В отличие от пассажирских самолетов Спейс Шаттл не имеет достаточно большого сборника жидких отходов и он не приземляется с ними на посадочную полосу. Время от времени жидкая фаза отходов, можно сказать, космические помои, должны выбрасываться наружу, через специальное сопло они дренажируются в открытый космос. Это надо видеть – а мы просматривали специальные видео записи и делали это заинтересованно: мощная струя, как у здорового мерина в расцвете лет, била целенаправленно и ярко при свете Солнца.

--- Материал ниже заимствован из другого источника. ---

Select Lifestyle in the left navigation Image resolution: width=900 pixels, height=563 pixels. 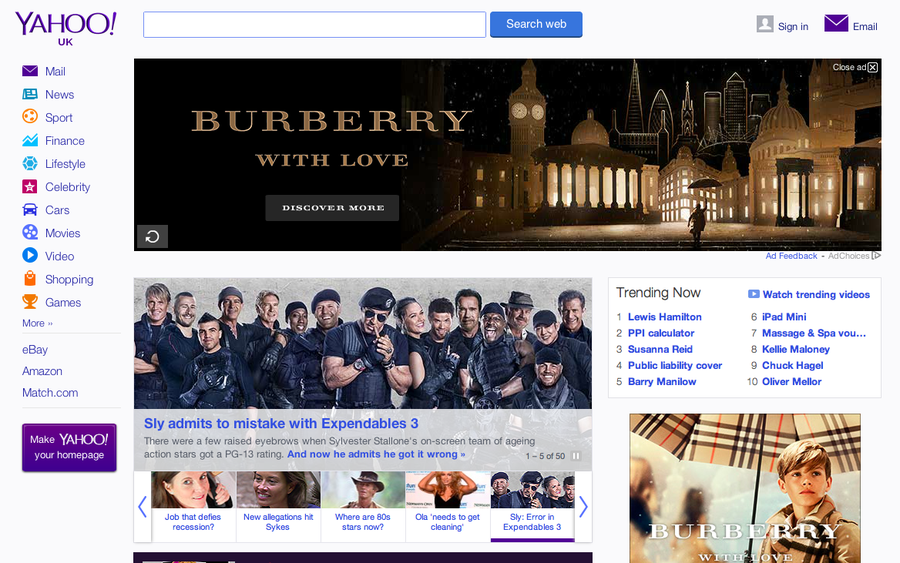65,164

Конечно, такая по–американски деловая концепция упрощала утилизацию отходов в космосе и давала другие преимущества, но была рассчитана, в основном, на автономный полет с ограниченными операциями со сравнительно небольшими полезными грузами.
Когда Спейс Шаттл стал проводить до двух недель в состыкованной конфигурации в составе космической станции огромных размеров, появилась серьезная проблема.

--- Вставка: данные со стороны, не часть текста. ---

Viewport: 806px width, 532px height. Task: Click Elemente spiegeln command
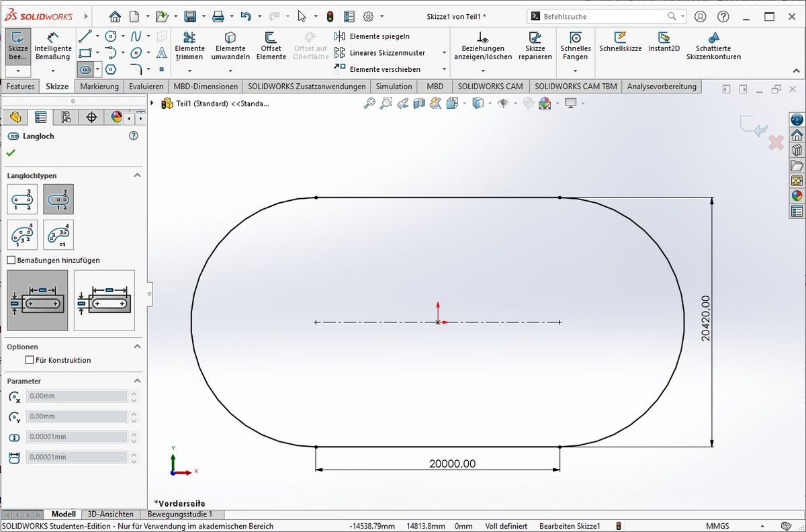pyautogui.click(x=379, y=36)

С одной стороны, требовалось по–прежнему проводить дренаж жидких отходов, потому что космический туалет нашего СМ не был рассчитан на обслуживание всех челночных гостей в таком большом составе.
С другой стороны, появилась опасность космических поллюций, ведь на станции слишком много таких элементов и поверхностей, чувствительных к загрязнению. К ним относятся оптические поверхности, такие как чувствительные элементы датчиков и иллюминаторы, солнечные батареи и радиаторы, и, как выяснилось, стыковочные причалы.
Из истории средних веков известно, с какими проблемами столкнулись города, когда их население стало расти, а окружающее пространство уже было не в состоянии справляться с человеческими отходами естественным биологическим путем. Окружающая среда перестала перерабатывать отходы так, как это происходит в деревне, где земля воспринимает все в «безвыгребных» ямах, мусорных и компостных кучах. Помои через окно долбили городские улицы, превратив их в источники страшной заразы, которая привела к опустошительным эпидемиям. Только такие катастрофы заставили средневековые города перестроиться, и, в конце концов, появилась канализация и другие атрибуты современной цивилизации.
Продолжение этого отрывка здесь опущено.